**GIVEN PROBLEM**
Output the data as a Markdown table with columns Row and Line, one row per line and blank lines left out, covering only the span from the line containing "How do I perform: Click" through the end of the data. Omit the pictures.

####

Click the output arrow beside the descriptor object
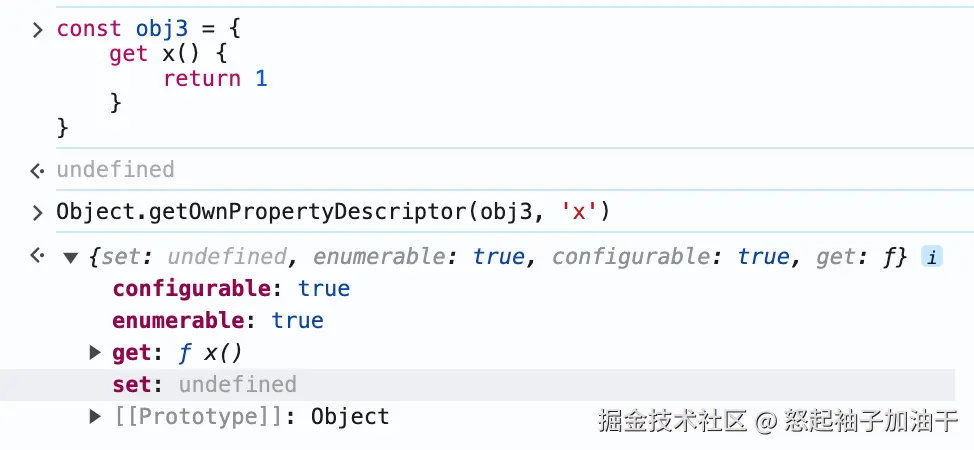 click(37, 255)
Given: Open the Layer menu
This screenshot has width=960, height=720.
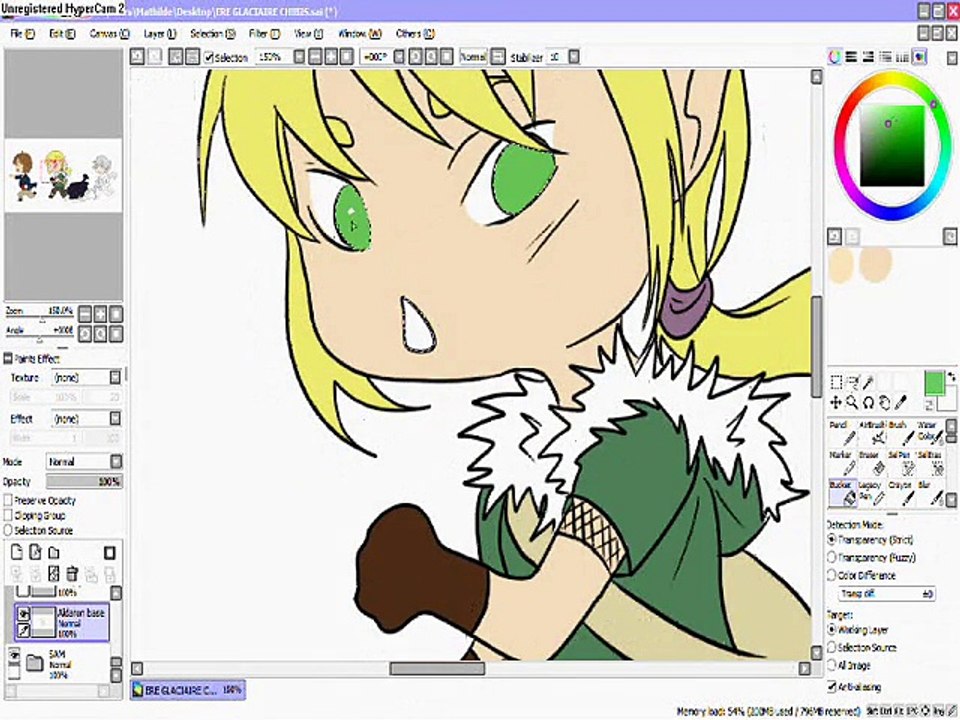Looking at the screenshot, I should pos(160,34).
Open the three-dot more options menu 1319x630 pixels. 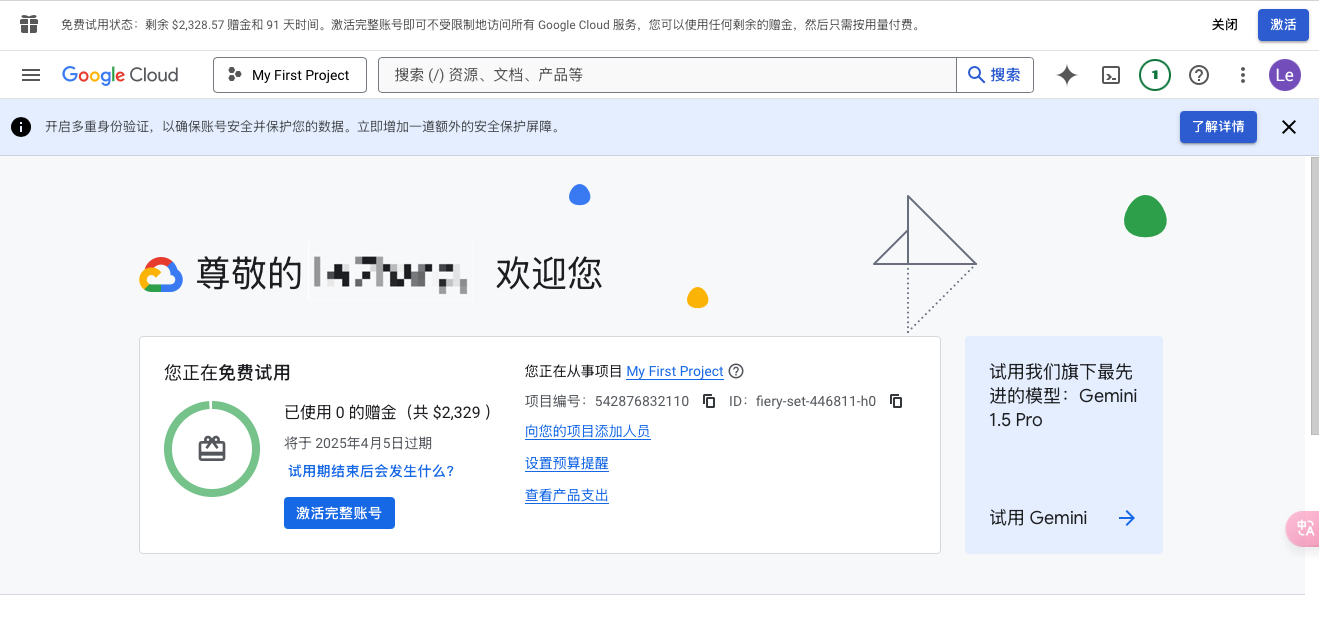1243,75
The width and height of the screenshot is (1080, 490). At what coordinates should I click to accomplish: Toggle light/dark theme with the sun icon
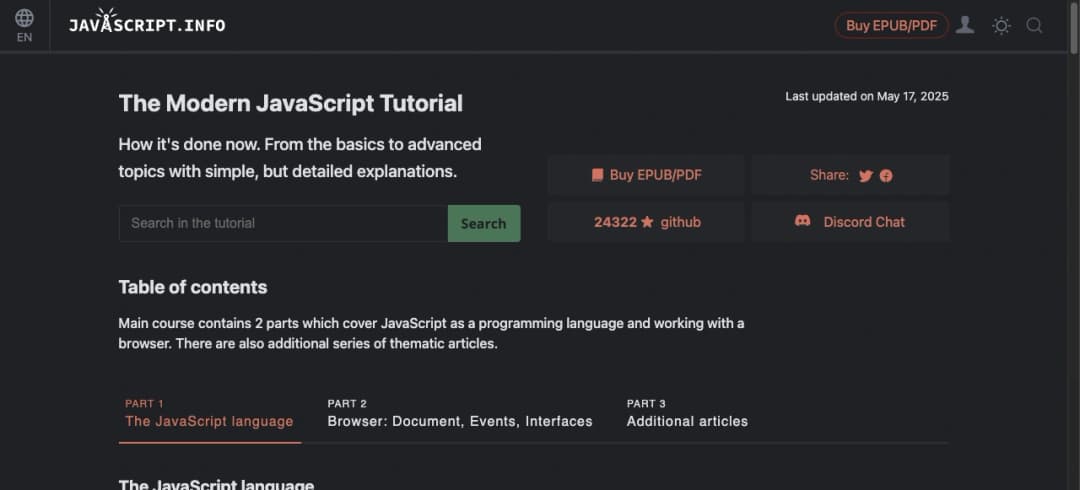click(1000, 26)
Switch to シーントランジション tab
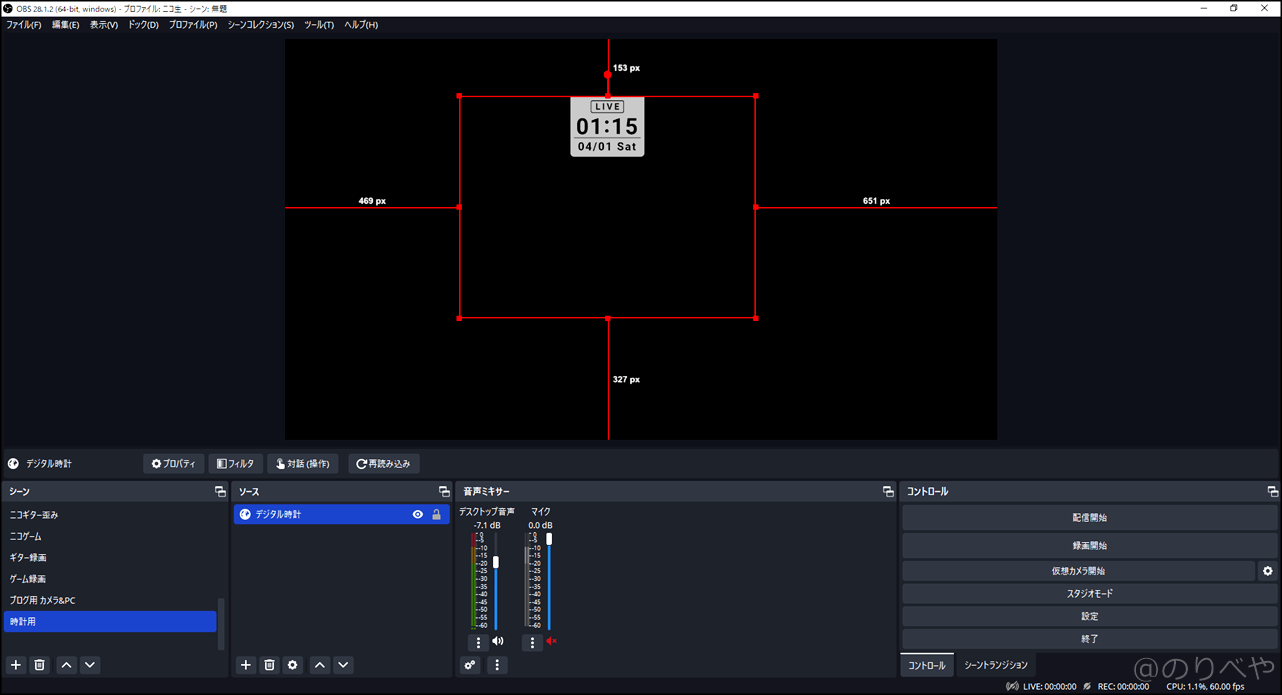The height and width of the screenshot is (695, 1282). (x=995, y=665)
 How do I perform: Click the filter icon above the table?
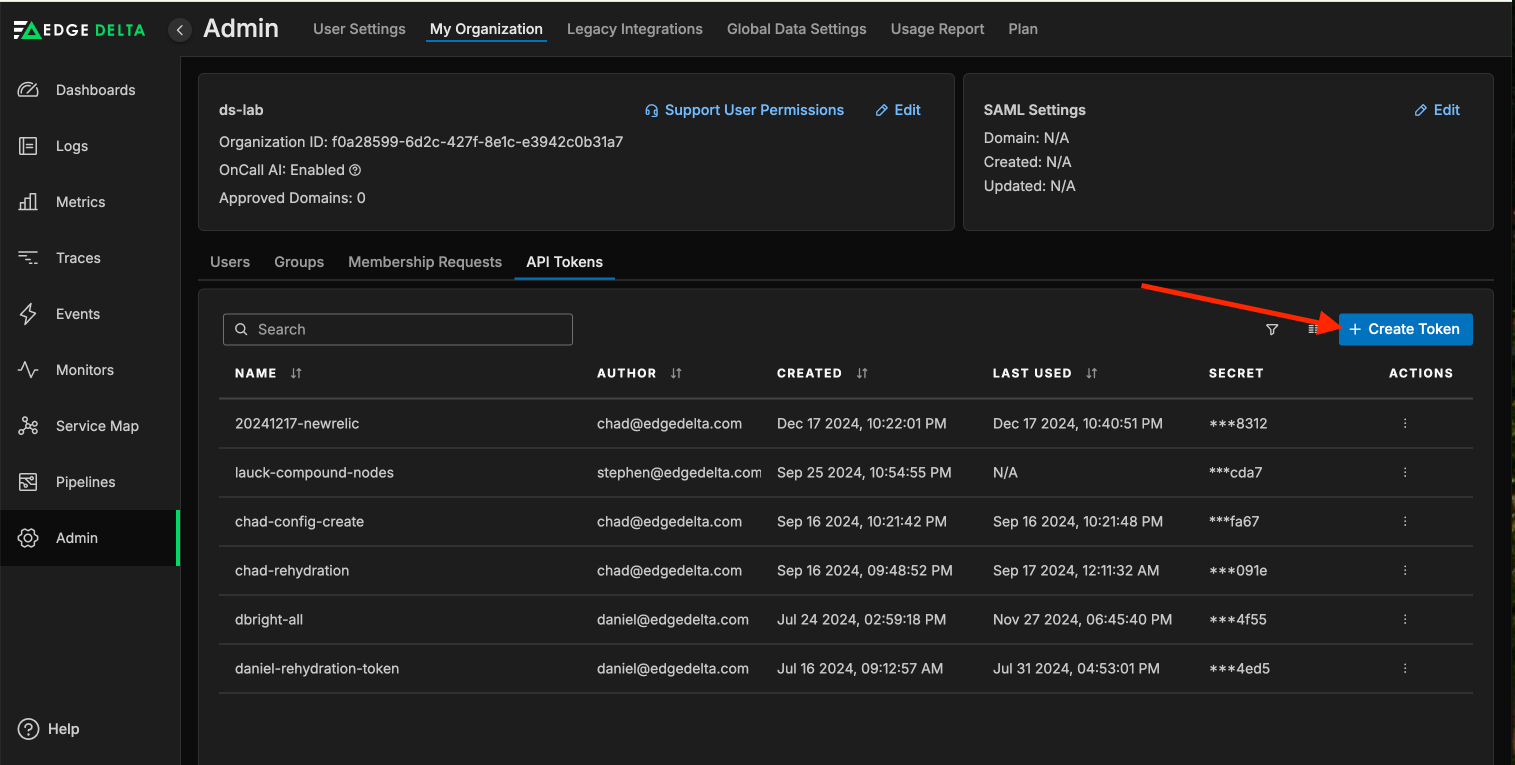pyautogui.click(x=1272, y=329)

####

**EXERCISE SOLUTION**
| Row | Line |
|---|---|
| 1 |  How do I perform: Click the filter icon above the table? |
| 2 | pyautogui.click(x=1272, y=329) |